Hal yang paling mudah untuk mencontohkan ini adalah Amerika Serikat yang memberikan reservasi terhadap Konvensi Anti Penyiksaan 1984 dengan membatasi definisi penyiksaan atau torture sesuai dengan mekanisme domestik yang mereka miliki. Dalam United Nations Convention Against Torture, apa yang disebut sebagai penyiksaan adalah setiap tindakan yang menimbulkan rasa sakit atau penderitaan berat. Jadi cakupannya adalah menimbulkan rasa sakit, penderitaan mental atau fisik yang luar biasa, oleh atau dengan persetujuan/sepengetahuan pejabat-pejabat negara yang berwenang, serta untuk tujuan tertentu seperti halnya mendapatkan informasi, penghukuman atau intimidasi.
Pasca kejadian 11 September, Presiden Amerika ketika itu, George W Bush Jr, membuat “Torture Memos.” Intinya, mereka mempersempit pengertian penyiksaan jika itu berkaitan kegagalan organ tubuh, kerusakan serius, atau ancaman kematian. Sementara, praktik kekerasan dalam interogasi tidak disebut sebagai torture atau penyiksaan, namun “enhanced interrogation techniques” atau teknik interogasi yang ditingkatkan. Disinilah An-Na’im mengkritik mitos penegakan HAM yang terlalu berorientasi negara.

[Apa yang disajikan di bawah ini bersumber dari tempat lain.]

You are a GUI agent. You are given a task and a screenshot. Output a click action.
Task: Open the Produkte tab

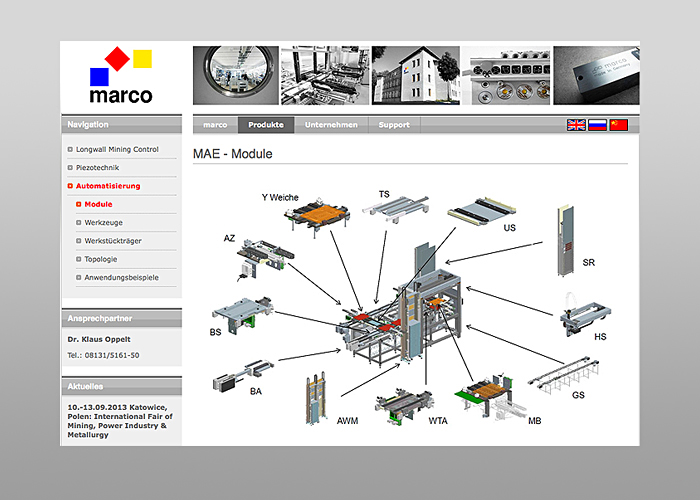pyautogui.click(x=266, y=126)
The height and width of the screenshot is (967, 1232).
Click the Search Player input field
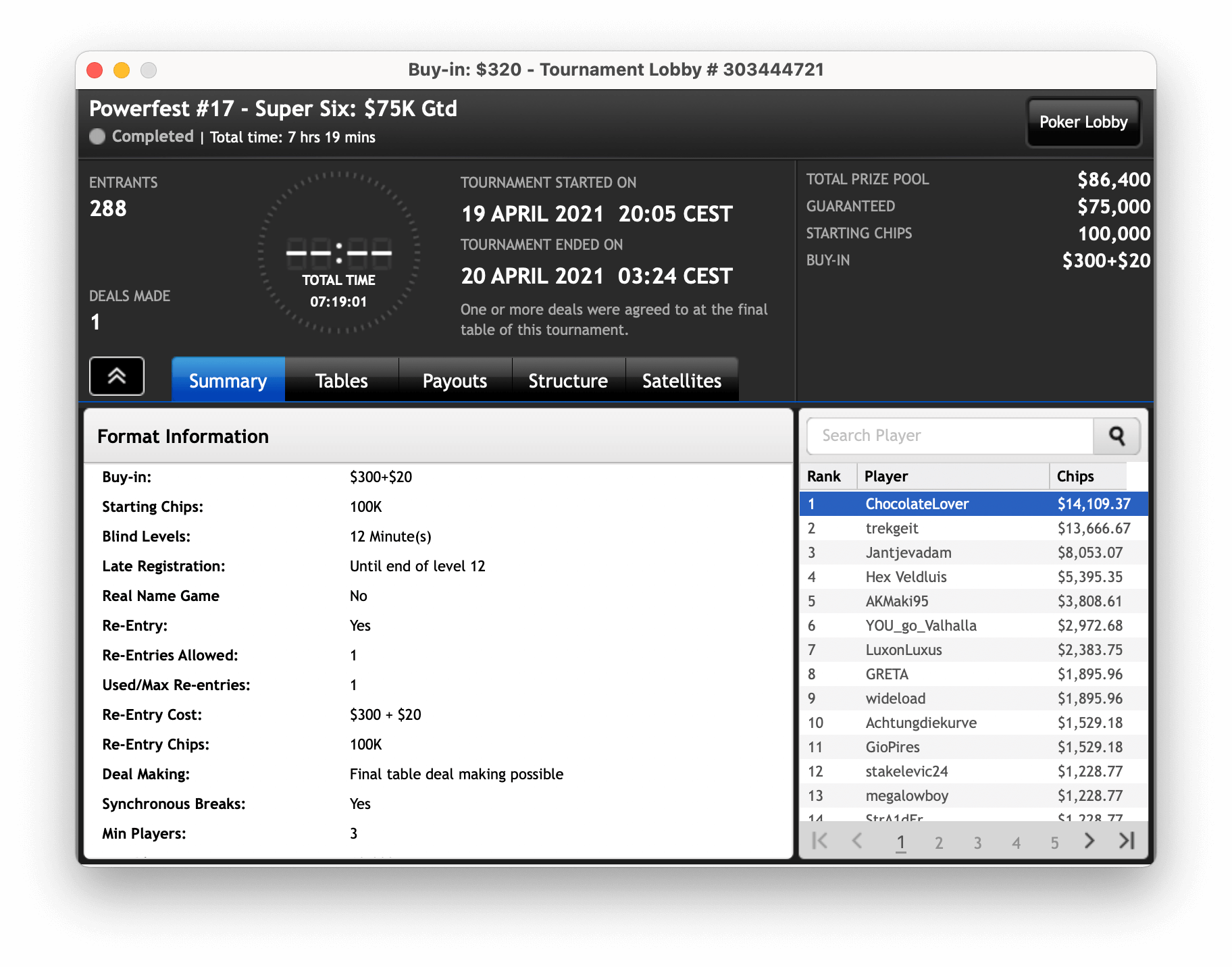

An-Na’im kemudian menawarkan pendekatan yang tidak semata menggantungkan perlindungan HAM pada negara dan hukum internasional. Menurutnya, HAM hanya dapat hidup secara efektif apabila tumbuh melalui transformasi kultural dan mobilisasi politik masyarakat itu sendiri. Transformasi kultural adalah upaya internalisasi HAM secara generik yang dimulai dengan tumbuhnya kesadaran sosial masyarakat itu sendiri. Dalam karya awalnya yang terbit tahun 1990, Toward an Islamic Reformation, An-Na’im menekankan sisi cultural transformation ini melalui reinterpretasi Islam agar HAM memperoleh legitimasi internal dalam masyarakat Muslim.

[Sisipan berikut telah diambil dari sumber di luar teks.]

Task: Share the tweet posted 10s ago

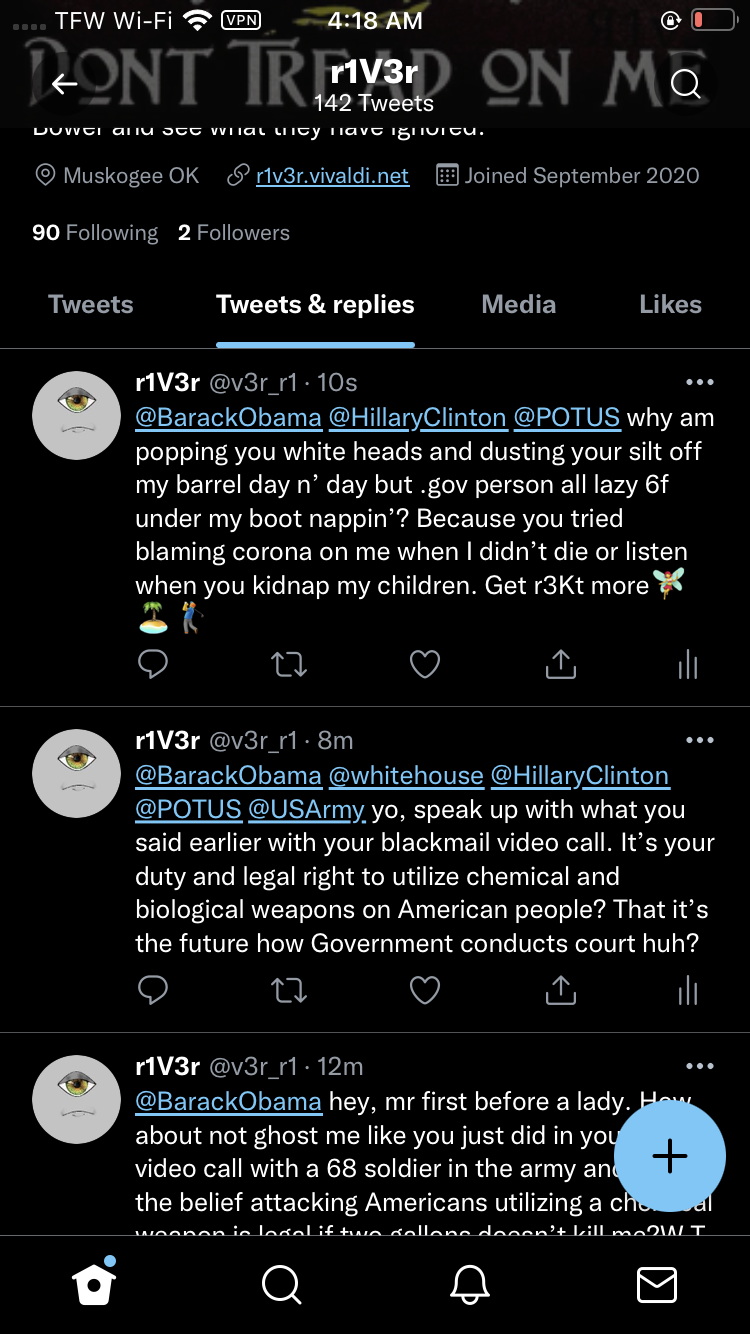Action: [561, 663]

Sementara mobilisasi politik adalah tentang bagaimana bagaimana masyarakat mengorganisasi diri, membangun solidaritas, menekan negara hingga mengubah struktur kekuasaan. Mobilisasi politik merupakan perjuangan kolektif masyarakat sipil untuk mentransformasikan struktur kekuasaan dan praktik negara. Perjuangan rakyat Afrika Selatan anti-apartheid merupakan contohnya.
Dua gerak itu harus berjalan secara berkesinambungan. Jika transformasi kultural itu membangun legitimasi sosial, mobilisasi politik membangun perubahan secara struktural. Ketika budaya sudah berubah, namun belum ada perubahan struktural, maka hal tersebut tidak akan pernah mentransformasikan kekuatan negara. Sebaliknya, jika mobilisasi politik saja yang berjalan, maka yang terjadi sekadar perubahan legal yang rapuh karena tidak memiliki akar kesadaran sosial.
Dalam dua karyanya, An-Naim mencoba konsisten untuk melakukan dua hal tersebut. Buku Toward an Islamic Reformation berusaha mendamaikan HAM dengan tradisi Islam melalui reinterpretasi internal. Dalam buku Decolonizing Human Rights An-Na’im bergerak lebih jauh dengan mengkritik struktur global HAM yang masih membawa logika kolonial dan terlalu berpusat pada negara.
Dalam kerangka itu, An-Na’im kemudian menjelaskan persoalan HAM melalui apa yang ia sebut sebagai tiga C; Concept, Content, dan Context. Kerangka ini bisa membantu menjelaskan mengapa transformasi kultural itu penting untuk dilakukan. Concept yang dimaksud adalah konsep universalitas HAM. Sementara content berarti isi atau substansi HAM. Context adalah berkaitan dengan lokus atau konteks sosial dan budaya tempat HAM dipraktikkan.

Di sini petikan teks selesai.